The manuscript remained in Tashkent through the Soviet period, initially housed in state museum facilities before transfer to the Muslim Spiritual Directorate following Uzbekistan's 1991 independence. The current location at the Hast Imam Library, attached to the Tellya-Sheikh Mosque near the grave of 10th-century Islamic scholar Kaffal Shashi, restored the manuscript to an explicitly religious institutional context. The library constructed specialized climate-controlled display facilities allowing public viewing while protecting the fragile parchment from environmental deterioration.
Conservation challenges include the parchment's age-related brittleness, localized ink fading, water damage on numerous folios, and text loss from areas repeatedly touched by devotees seeking blessing. Examination in 2004 identified 69 folios as torn or missing entirely, replaced with blank paper in the binding. Only approximately 15 folios remain intact without repairs, while the majority show patches, tears, or significant deterioration requiring stabilization treatments.
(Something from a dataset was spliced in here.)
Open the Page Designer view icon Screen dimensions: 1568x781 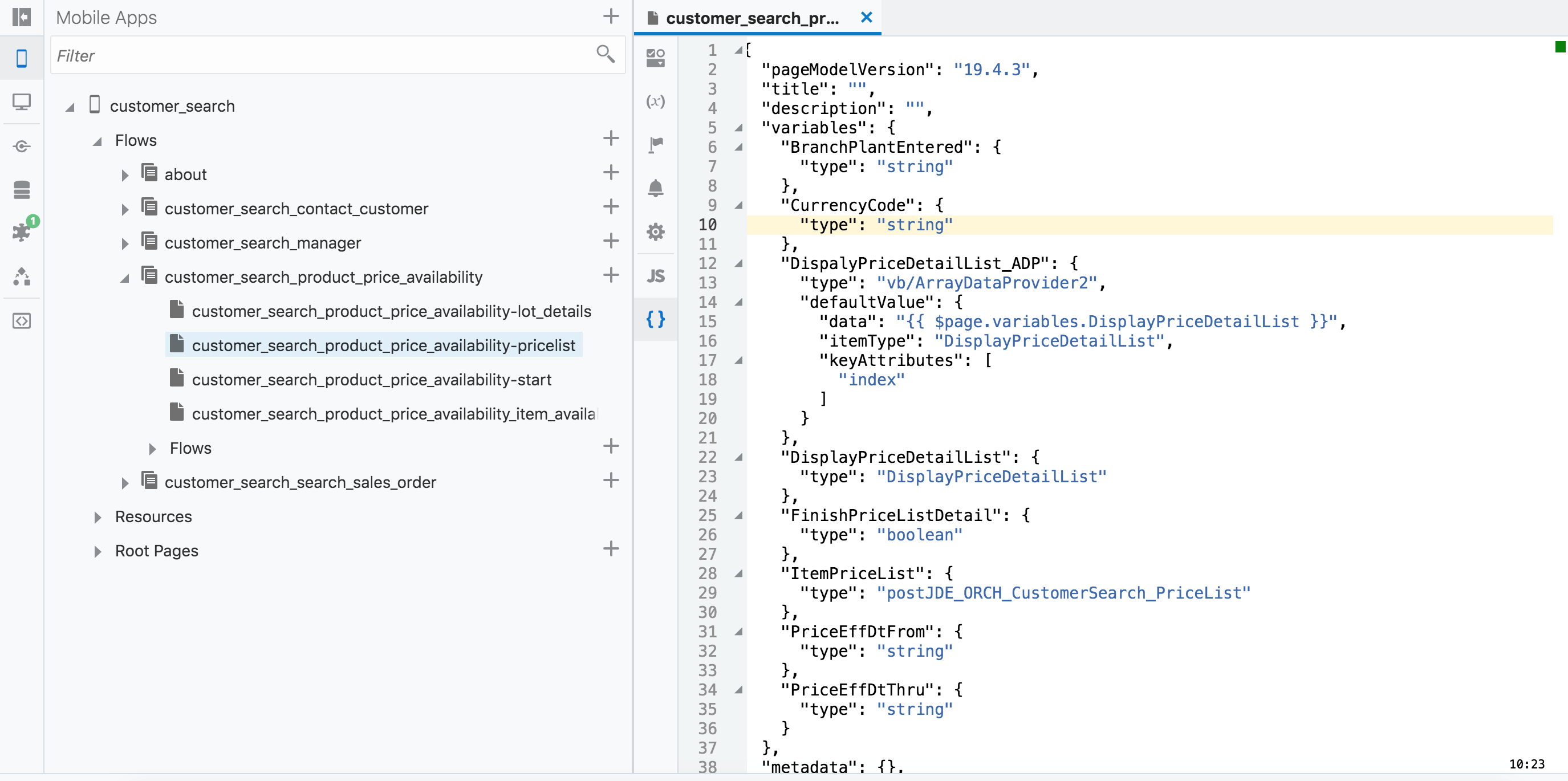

Dispersed folios appearing in international collections document the manuscript's fragmentation over centuries. The Metropolitan Museum of Art's folio containing Surah 21:41-45, acquired through purchase, demonstrates that sections separated from the main body before the 19th century. Additional folios appearing at auction during the 1990s and 2000s through dealers including Sam Fogg suggest that fragments continued entering the art market, raising preservation and ethical concerns about further manuscript dispersal.
Why It Matters
The Qur'an of Uthman exemplifies how sacred objects acquire multiple, sometimes conflicting significance layers across religious veneration, historical documentation, and scientific inquiry domains, with traditional attribution to seventh-century Caliphal authority coexisting uneasily alongside paleographic and radiocarbon evidence establishing eighth or ninth-century production. The manuscript documents early Islamic textual transmission practices, preserving Qur'anic orthography predating standardized diacritical notation systems and providing material evidence for scholarly reconstruction of Arabic script development during Islam's formative centuries. The disconnect between local tradition identifying the manuscript as Uthman's personal copy and academic consensus dating it over a century later illustrates broader methodological tensions between faith-based historical narratives and empirical textual scholarship. The manuscript's twentieth-century journey from Samarkand to St. Petersburg to Ufa to Tashkent documents how political regimes employed sacred objects for legitimation purposes, with Tsarist colonial authorities, Bolshevik revolutionaries, and post-Soviet governments each manipulating the manuscript's custody to advance particular relationships with Muslim constituencies. The dispersal of individual folios across international museums and private collections raises ongoing questions about cultural property ownership and institutional responsibilities toward fragmentary religious manuscripts whose completeness and contextual integrity suffer from commercial circulation. The manuscript continues functioning simultaneously as devotional object for Muslim worshippers who seek blessing through proximity to its sacred text and as archaeological artifact for scholars investigating early Islamic book production, demonstrating how material heritage can serve divergent but coexisting cultural purposes.